# USING LOGICORE™ MODULES FOR PCI CARD DESIGN

Bradly Fawcett, Steven Knapp, and Gary Lawman
Xilinx Inc.
2100 Logic Drive
San Jose, CA 95124
E-mail: pci@xilinx.com (PCP-139)

#### ABSTRACT

Intellectual property in the form of reusable cores can be used during high-density FPGA design to decrease development times and risks. The use of one such core, the LogiCore<sup>TM</sup> PCI Interface, accelerates the development of FPGA-based PCI card designs. This paper examines the issues and considerations surrounding the FPGA implementation of a PCI interface when using the LogiCore module.

#### CORE-BASED DESIGN

Continuing improvements to both fabrication processes and device architectures have led to dramatic increases in Field Programmable Gate Array (FPGA) device capacities and performance. Taking advantage of these increasing capabilities while maintaining time-to-market goals can pose formidable design challenges - challenges that cannot always be met by traditional gate-level design techniques, or even HDLs and synthesis-based design. For a growing legion of FPGA users, reusable intellectual property in the form of design "cores" (also referred to as "megafunctions" or "drop-in modules") have become a key factor in meeting the twin challenges of increasing design complexity and shorter development cycles.

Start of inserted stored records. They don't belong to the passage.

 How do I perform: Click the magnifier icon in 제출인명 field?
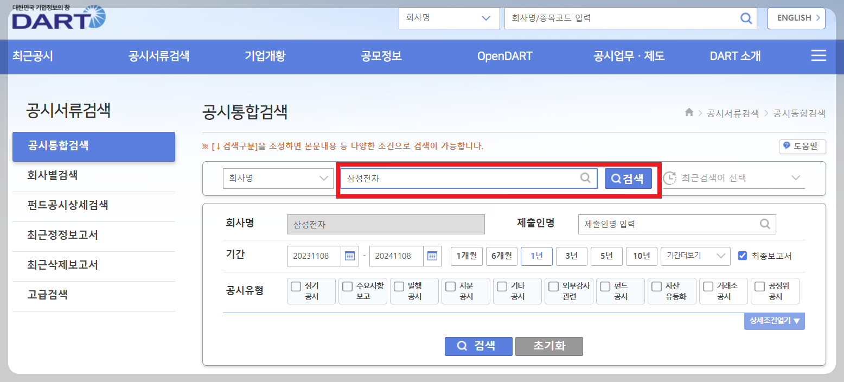coord(765,224)
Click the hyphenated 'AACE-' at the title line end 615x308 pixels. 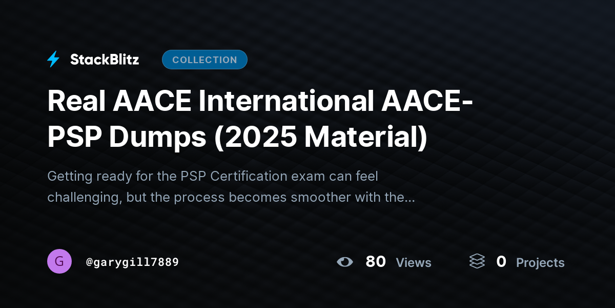click(425, 102)
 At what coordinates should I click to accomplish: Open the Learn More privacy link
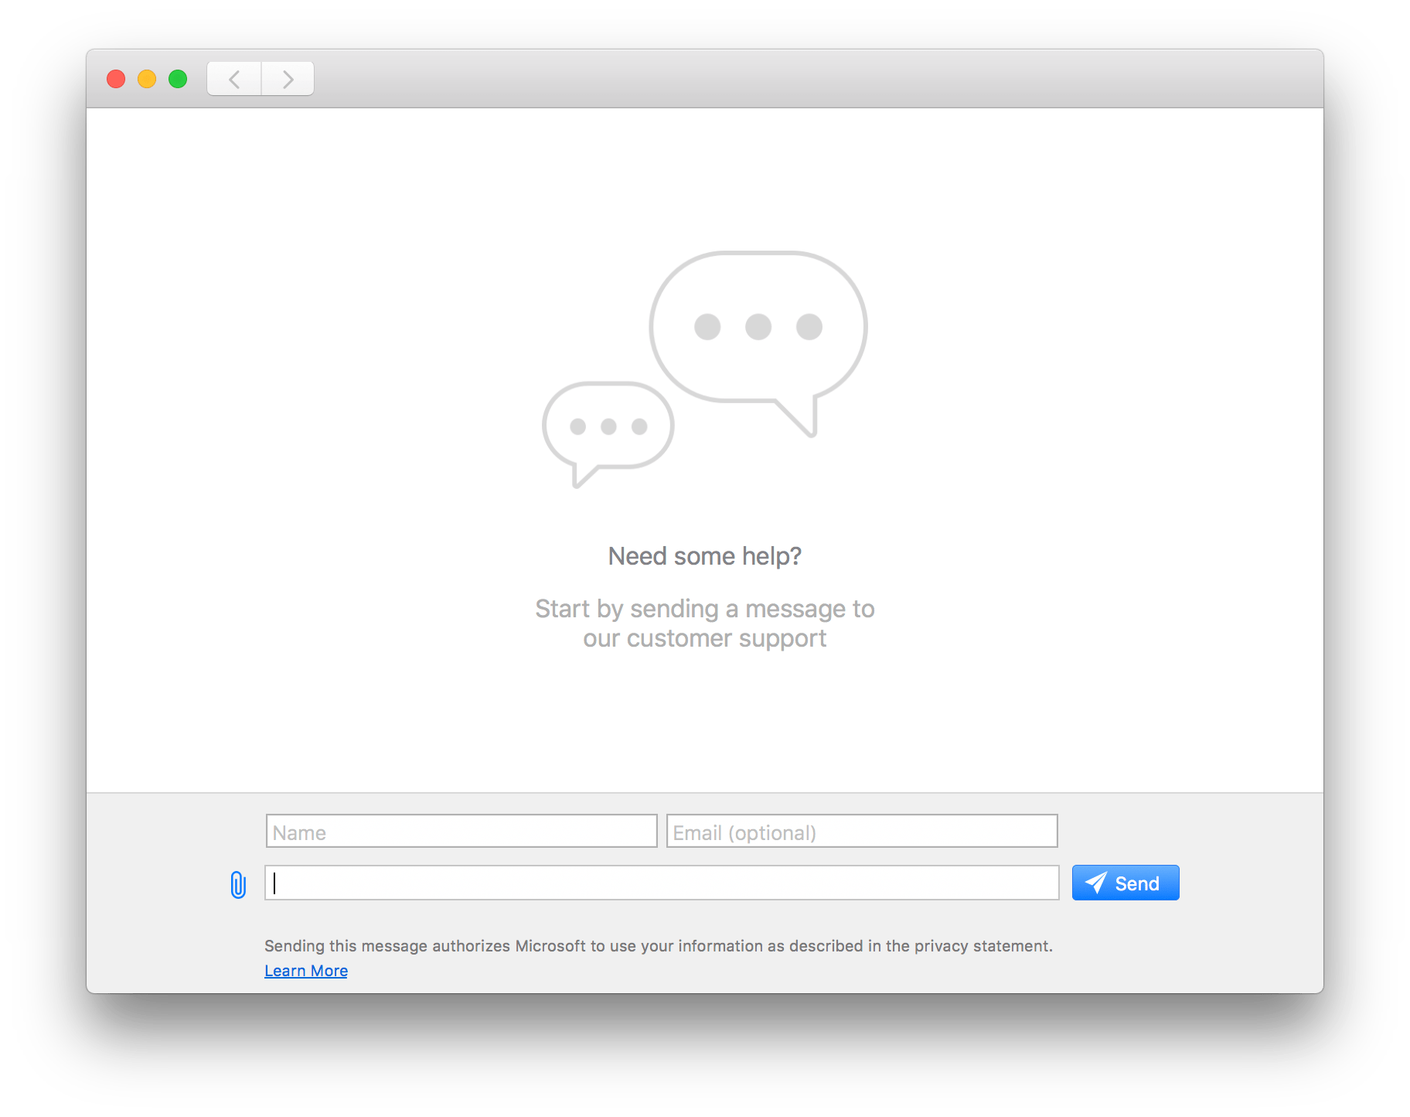point(306,970)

Simply put, cores are complex, pre-designed and reusable functional blocks, typically hundreds to thousands of gates in size, that can be included as part of a larger FPGA design. The goal is to allow FPGA designers to act as system integrators, combining proven functional blocks with the proprietary logic of the particular application. Cores can be developed internally (for example, reused portions of previous-generation designs) or purchased as intellectual property from the FPGA vendor or a third-party provider. In order to address a broad enough market to justify their development, cores available for purchase typically are "standard" functions that provide little

opportunity for product differentiation. Examples include bus interfaces (such as PCI, PCMCIA, and USB) and common DSP functions (such as FIR and IIR filters). The selection of available cores is growing rapidly.

The main benefit of cores is the decreased development time and effort associated with using a pre-designed, proven function. Designers can focus their efforts on the proprietary portions of their designs, rather than "re-inventing" a standard function. Often, for complex functions such as PCI interfaces, utilizing a core allows the user to access the "system expertise" of the core's designers; the user does not have to acquire similar levels of expertise on that aspect of the design. Thus, the "make or buy" decision often falls on the side of purchasing the core, particularly for standard functions that are needed for market acceptance but contribute little to product differentiation.

For example, with the increased logic capacity of the latest generations of FPGAs, a typical application's unique control logic for the "backend" device being connected to a PCI bus can be integrated with the PCI bus interface on the same FPGA device. However, the performance requirements of the PCI specification are demanding even for advanced ASIC technologies, and require FPGA designs closely tailored to the device architecture. For this reason, and since the PCI bus interface portion of the design is common to many applications, several FPGA vendors offer "pre-designed" PCI interface modules, as exemplified by the Xilinx LogiCore PCI Interface for the XC4000E FPGA family.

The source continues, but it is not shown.